12088 Background: Despite routine use of chemotherapy in advanced non-small-cell lung cancer (NSCLC) patients, the knowledge of optimal prognostic methods is still limited to imaging-based methods. We hypothesized that an early response assessed by mutant molecules count in plasma could predict the treatment effect. Methods: We employed AVENIO ctDNA Surveillance Kit, a 197-gene NGS assay, which allowed us to perform longitudinal ctDNA analysis and measure the mutant molecules per milliliter-of-plasma (MMPM), which quantifies ctDNA at the variant level. The association between changes in ctDNA levels and survival was evaluated in advanced lung adenocarcinoma subjects. Post-treatment MMPM values were compared with the MMPM value at baseline and/or the previous treatment timepoint.
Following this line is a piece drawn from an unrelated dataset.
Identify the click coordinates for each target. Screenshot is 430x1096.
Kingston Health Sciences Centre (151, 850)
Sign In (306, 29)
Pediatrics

Results: At baseline (b0), we identified variants in all (93/93) subjects to enable ctDNA monitoring. From the training cohort (50 subjects), we were able to set the cutoff of 40 for the mean MMPM at post-first treatment cycle (p1). Applying the MMPM cutoff of p1 to the validation cohort (43 subjects with stage IV lung adenocarcinoma, from a prospective, observational study) low levels of ctDNA toward the end of first treatment cycle was associated with better progression-free survival (PFS) (P = 0.0088 HR 0.4; 95% CI 0.20 - 0.83) and overall survival (OS) (P = 0.0026 HR 0.32; 95% CI 0.15 - 0.71). The prognostic value is increased by applying the Continuous Responder algorithm, defined by a continuous drop in ctDNA levels represented by mean MMPM reduction over time (p2 < p1 < b0), to a mean MMPM below 8 at p2. As a result, continuous responders 13/43 (30%) were associated with a better therapy response indicated by PFS (P = 0.028 HR 0.45; 95% CI 0.23 - 0.90) and OS (P = 0.0074 HR 0.3; 95% CI 0.12 - 0.77). The continuous responders demonstrated a median overall survival benefit of 11.25 months over the poor responders. Conclusions: A decrease in post-treatment ctDNA level measured by NGS was associated with better prognosis in advanced lung adenocarcinoma. An early assessment of treatment effect can be measured by mutant molecule counts in the plasma within 1 or 2 treatment cycles.